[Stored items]

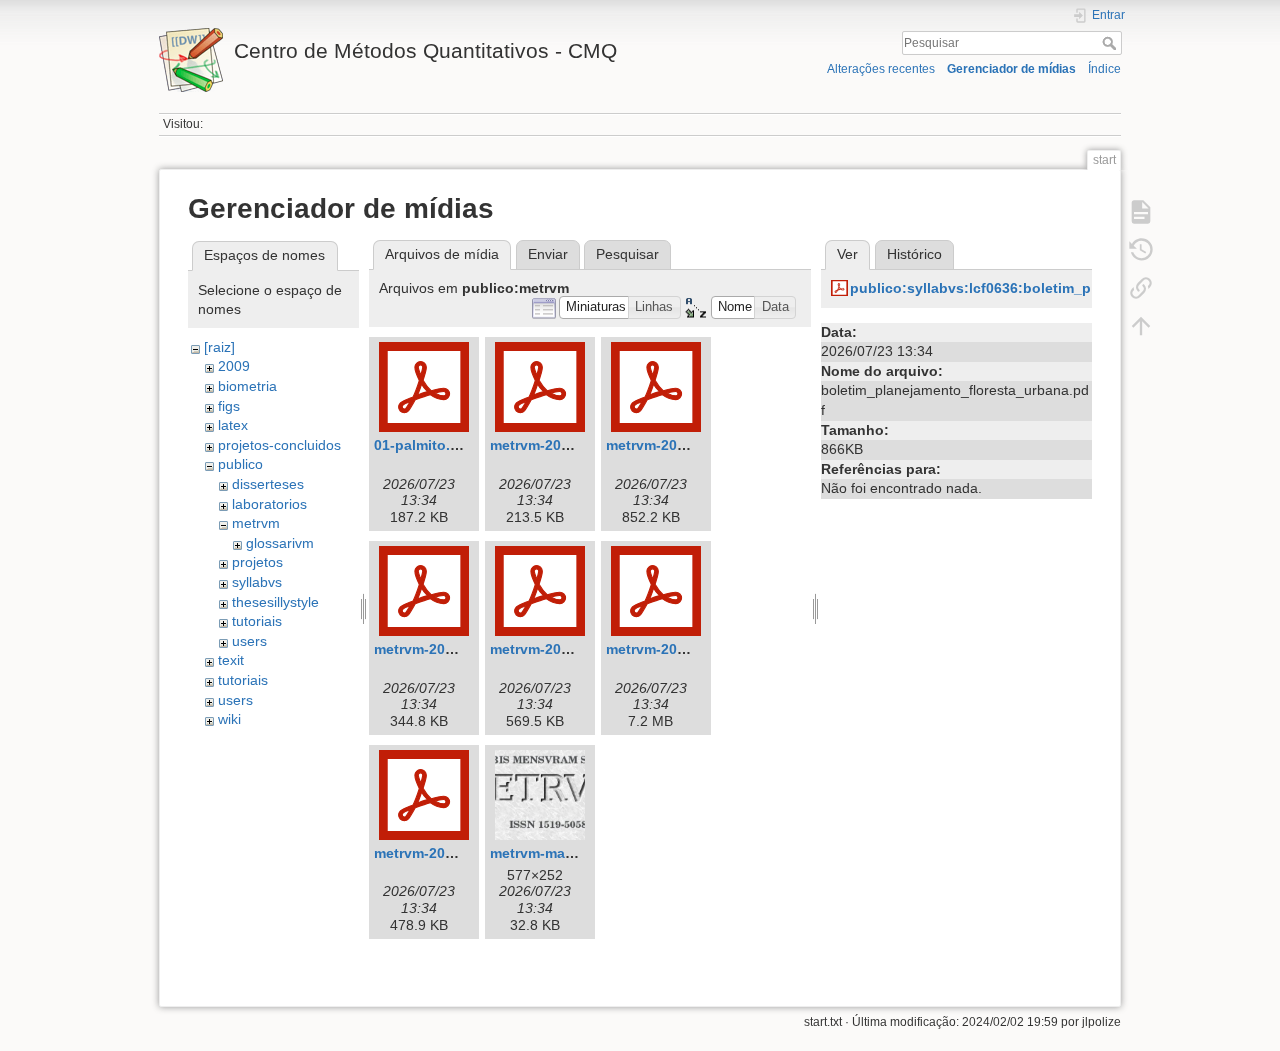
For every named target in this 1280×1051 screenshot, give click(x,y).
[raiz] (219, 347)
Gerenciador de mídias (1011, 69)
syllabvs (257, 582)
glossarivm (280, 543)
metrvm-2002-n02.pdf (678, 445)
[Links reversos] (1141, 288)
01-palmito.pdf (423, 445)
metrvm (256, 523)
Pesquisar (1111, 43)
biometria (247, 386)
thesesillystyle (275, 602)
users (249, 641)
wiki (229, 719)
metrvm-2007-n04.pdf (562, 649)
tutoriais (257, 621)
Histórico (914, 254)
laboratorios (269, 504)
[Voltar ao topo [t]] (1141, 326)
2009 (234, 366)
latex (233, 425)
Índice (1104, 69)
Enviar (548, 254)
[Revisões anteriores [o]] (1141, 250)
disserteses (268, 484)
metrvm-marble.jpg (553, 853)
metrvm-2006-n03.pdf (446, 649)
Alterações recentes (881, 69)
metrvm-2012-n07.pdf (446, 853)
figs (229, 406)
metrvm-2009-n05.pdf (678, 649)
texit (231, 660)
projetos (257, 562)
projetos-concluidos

**WHAT IS BEING ASKED**:
In the reply, give again exactly the lines from the beginning of the entries above through the line with "Alterações recentes (881, 69)"; pictures stay out.

**ANSWER**:
For every named target in this 1280×1051 screenshot, give click(x,y).
[raiz] (219, 347)
Gerenciador de mídias (1011, 69)
syllabvs (257, 582)
glossarivm (280, 543)
metrvm-2002-n02.pdf (678, 445)
[Links reversos] (1141, 288)
01-palmito.pdf (423, 445)
metrvm (256, 523)
Pesquisar (1111, 43)
biometria (247, 386)
thesesillystyle (275, 602)
users (249, 641)
wiki (229, 719)
metrvm-2007-n04.pdf (562, 649)
tutoriais (257, 621)
Histórico (914, 254)
laboratorios (269, 504)
[Voltar ao topo [t]] (1141, 326)
2009 (234, 366)
latex (233, 425)
Índice (1104, 69)
Enviar (548, 254)
[Revisões anteriores [o]] (1141, 250)
disserteses (268, 484)
metrvm-marble.jpg (553, 853)
metrvm-2006-n03.pdf (446, 649)
Alterações recentes (881, 69)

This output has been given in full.